That’s what I figured. I’d rather play with the less important one first.
Unfortunately, during the period when plain-language names were used, you were recording transactions into a file not in the application data folder. So we need to find it. I now agree with your guess about which is the correct file. The next thing to do is remove the Scouts business following this Guide: https://www.manager.io/guides/9123. That removes it from the index so the program won’t keep trying to add it back every time you open the application. Then move the 48d29cbee... .manager
file from the application data folder to storage. It is outdated.
Now use Add Business per this Guide (https://www.manager.io/guides/8890) to search for the backup. Import it and open it. See if it’s up to date. If it’s not, we need to search further on your machine for other .manager
extensions.
Assuming it is up to date, Manager will create a new alphanumeric file in the application data folder for the Scouts business.
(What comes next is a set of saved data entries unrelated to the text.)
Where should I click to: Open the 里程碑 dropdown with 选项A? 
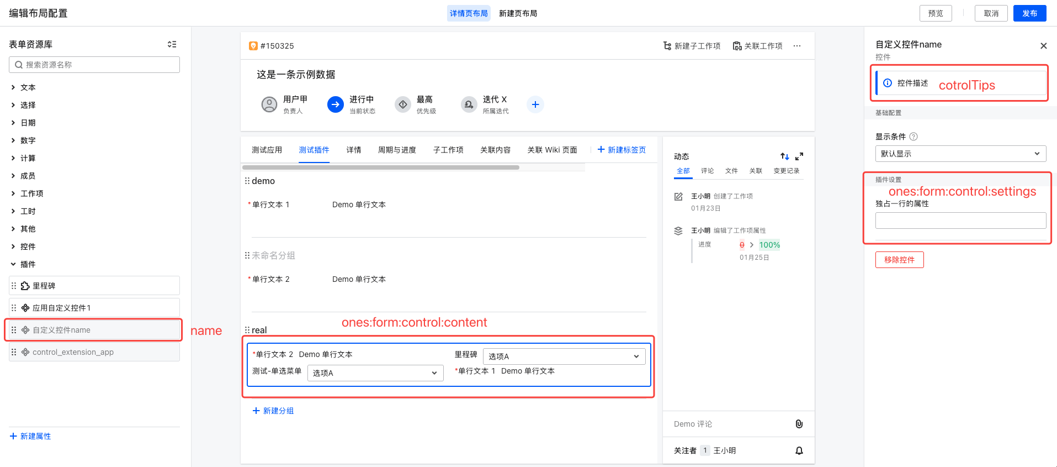pyautogui.click(x=564, y=356)
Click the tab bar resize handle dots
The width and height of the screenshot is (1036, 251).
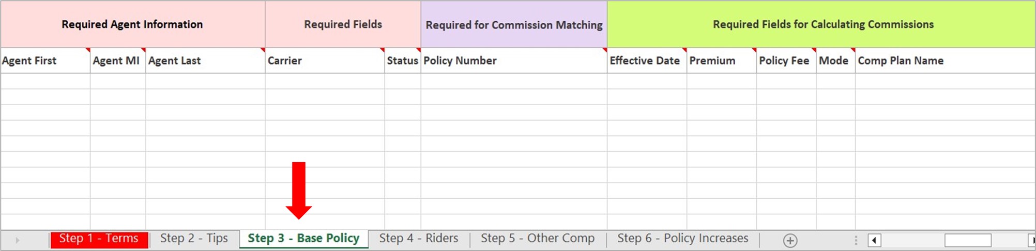tap(856, 240)
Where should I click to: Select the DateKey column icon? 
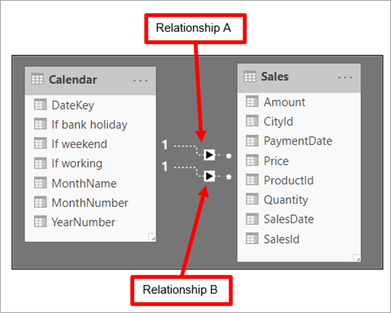(x=40, y=104)
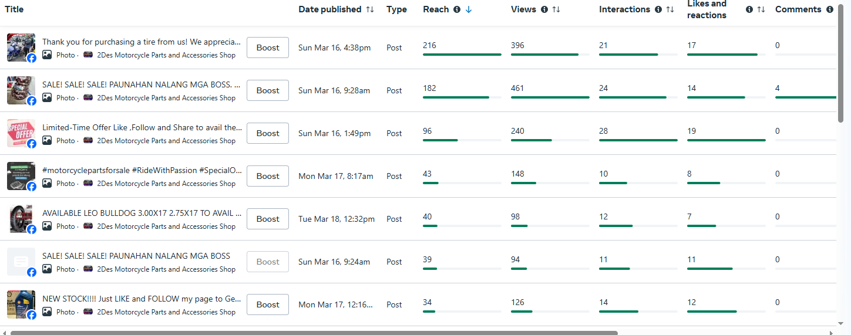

Then repeat the process for Rose Cottages: find out which file is being used, Remove if not up to date, move the corresponding file to storage, and search for the real backup.
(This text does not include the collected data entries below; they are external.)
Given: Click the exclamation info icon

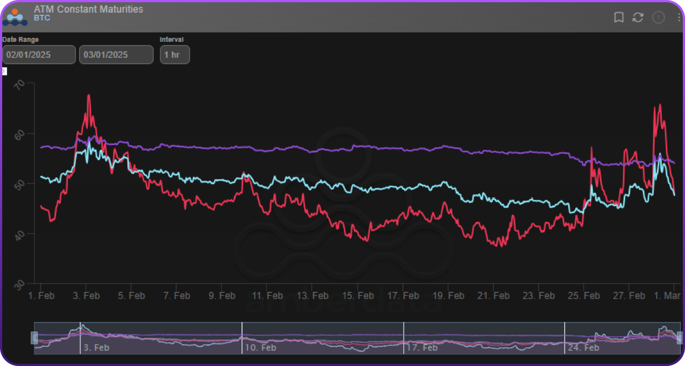Looking at the screenshot, I should [x=658, y=18].
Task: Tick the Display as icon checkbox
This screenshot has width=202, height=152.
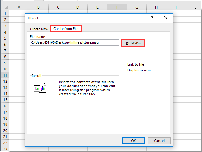Action: pos(124,70)
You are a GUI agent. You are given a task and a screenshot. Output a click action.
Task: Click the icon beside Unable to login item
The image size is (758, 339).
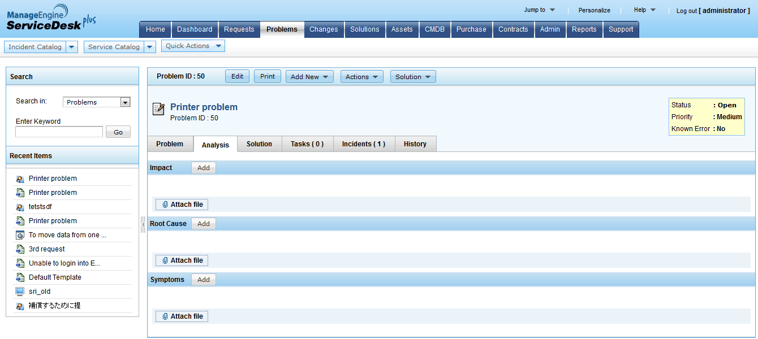(20, 263)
Then we need to figure out what the third business is. (Maybe you already know.) The way to do that is to import it through the regular process. But when browsing to find the business, navigate to the application data folder itself and import the alphanumeric file that was neither Scouts nor Cottages. It will be one of the December 2016 files, I think. And it will not be the one named 238097db...manager
, because that is always the name of the audit trail file.
If you know what the third business is and are sure you don’t need it, you can skip that last step and move its file to storage. Personally, I’d import it and make a backup so you get a backup with an understandable name and a date. Then you can Remove the business and move its data file to storage.
One last word about backups. It does no good to make a backup on the same computer where the application data folder is located. When the disk eventually failed, you will lose both your primary data and your backup. The backup should be on some remote drive, a cloud storage service like iCloud, or even a USB flash drive. Of course, offsite is better than onsite.
When you are completely sure you have the latest data in the businesses showing in the Businesses tab, you can repeat the process of identifying which alphanumeric files they correspond to. Then you can move the inactive files to storage. And when you are really sure you’ve got it all nailed, you can delete the files in storage.
At any step along the way, if you have questions or something doesn’t make sense, take screen shots and ask.